Claim(s) 1-2, 4, 6, 9, 11-12, 14, 16, and 19 is/are rejected under 35 U.S.C. 103 as being obvious over Krishnamurthy, US 2020/0349387 A1 (hereinafter “Krishnamurthy”).

As per claims 1 and 11, Krishnamurthy teaches:
determining a plurality of first embedding vectors of a plurality of media content items of a first modality (Krishnamurthy ¶ 0070, “In any case, whether matching the audio tags to object tags, caption tags, or action tags, two numerical vectors are produced, one for the audio tag and one for the tag derived from the video.”); 
receiving a media content clip of a second modality, wherein the second modality is different than the first modality (Krishnamurthy ¶ 0068, “video 1000 such as a computer simulation without sound (audio) is used to generate visual tags 1002 based on visual understanding of, for example, identified objects 1004 in the video, identified actions 1006 in the video, and identified scene descriptions 1008 in the video.”), where video is different than audio; 
determining a second embedding vector of the media content clip of the second modality (Krishnamurthy ¶ 0070, “In any case, whether matching the audio tags to object tags, caption tags, or action tags, two numerical vectors are produced, one for the audio tag and one for the tag derived from the video.”); 
ranking the plurality of first embedding vectors based on a distance between the plurality of first embedding vectors and the second embedding vector (Krishnamurthy ¶ 0070, “The similarity of the tags is determined by computing the distance between the two vectors. Any distance measure, such as cosine similarity or Euclidean distance, can be used. The smaller the distance, the more similar the tags are. Using this approach, each visual tag is mapped to the top-k most similar audio tags.”); 
selecting one or more of the plurality of media content items of the first modality based on the ranking (Krishnamurthy ¶ 0072), where, e.g., sound effects are selected;
presenting, via a user interface, the selected one or more of the plurality of media content items of the first modality (Krishnamurthy ¶ 0072, “First, the audio tags can be used to recommend sound effects for game scenes to the game designers.”), where a recommendation is inherently communicated via an interface; and
providing an output including the media content clip of the second modality and a media content item of the first modality (Krishnamurthy ¶ 0067, “retrieve the corresponding sound effects 918 for combination with the video as shown at 920”), where combination is the output.

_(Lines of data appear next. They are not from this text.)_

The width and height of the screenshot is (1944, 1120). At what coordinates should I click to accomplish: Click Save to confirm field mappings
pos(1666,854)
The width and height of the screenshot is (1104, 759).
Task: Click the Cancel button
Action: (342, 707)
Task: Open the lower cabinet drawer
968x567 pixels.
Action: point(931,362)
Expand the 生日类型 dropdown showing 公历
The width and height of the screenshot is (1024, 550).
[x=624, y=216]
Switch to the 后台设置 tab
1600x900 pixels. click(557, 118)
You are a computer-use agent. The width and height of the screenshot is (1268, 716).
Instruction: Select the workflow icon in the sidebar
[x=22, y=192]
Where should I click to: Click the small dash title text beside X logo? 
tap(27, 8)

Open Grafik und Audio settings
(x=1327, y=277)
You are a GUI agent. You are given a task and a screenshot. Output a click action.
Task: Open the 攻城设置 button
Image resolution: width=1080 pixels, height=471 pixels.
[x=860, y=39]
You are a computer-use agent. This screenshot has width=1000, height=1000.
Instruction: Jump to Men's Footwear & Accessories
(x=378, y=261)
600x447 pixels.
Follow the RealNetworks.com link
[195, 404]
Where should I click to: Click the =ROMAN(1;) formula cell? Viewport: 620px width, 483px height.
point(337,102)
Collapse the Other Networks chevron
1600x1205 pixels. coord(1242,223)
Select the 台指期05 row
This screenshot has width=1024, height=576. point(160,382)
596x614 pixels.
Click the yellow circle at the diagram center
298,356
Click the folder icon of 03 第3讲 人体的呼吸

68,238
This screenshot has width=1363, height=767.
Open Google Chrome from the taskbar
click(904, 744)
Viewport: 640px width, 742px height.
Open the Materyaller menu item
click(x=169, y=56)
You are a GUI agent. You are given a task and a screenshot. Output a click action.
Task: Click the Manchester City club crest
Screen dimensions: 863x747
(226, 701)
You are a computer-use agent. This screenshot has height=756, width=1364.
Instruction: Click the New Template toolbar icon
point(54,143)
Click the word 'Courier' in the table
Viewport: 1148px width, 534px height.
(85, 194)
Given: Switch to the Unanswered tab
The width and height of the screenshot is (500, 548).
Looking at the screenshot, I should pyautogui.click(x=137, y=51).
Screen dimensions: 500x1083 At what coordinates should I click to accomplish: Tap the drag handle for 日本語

receiving, via the user interface, an elected media content item of the first modality; or
providing an output including the media content clip of the second modality and the elected media content item of the first modality.

Krishnamurthy teaches tagging sounds, tagging a video, locating sounds matching a video, and recommending the sounds relevant to the video to a game designer for the purpose of sound maxing (Krishnamurthy ¶ 0057).  Krishnamurthy, however, does not explicitly teach the sound designer choosing a recommended sound effect to mix with the video.

However, it would nevertheless have been obvious to one of ordinary skill in the art at the time of filing to have a sound designer, when designing sound for a video using the invention of Krishnamurthy, actually use the recommended sound effect for the video in the sound track to the video that the sound designer is designing in order to achieve the purpose of the sound design process (Krishnamurthy ¶ 0057).

As per claims 2 and 12, the rejection of claims 1 and 11 is incorporated, and Krishnamurthy further teaches:
wherein the first modality is an auditory modality and the second modality is a visual modality (Krishnamurthy ¶ 0067), where, for a video, sound effects are found.

As per claims 4 and 14, the rejection of claims 2 and 12 is incorporated, and Krishnamurthy further teaches:
wherein the audio modality is music (Krishnamurthy ¶ 0067), where music is nonfunctional descriptive matter describing the sound effect.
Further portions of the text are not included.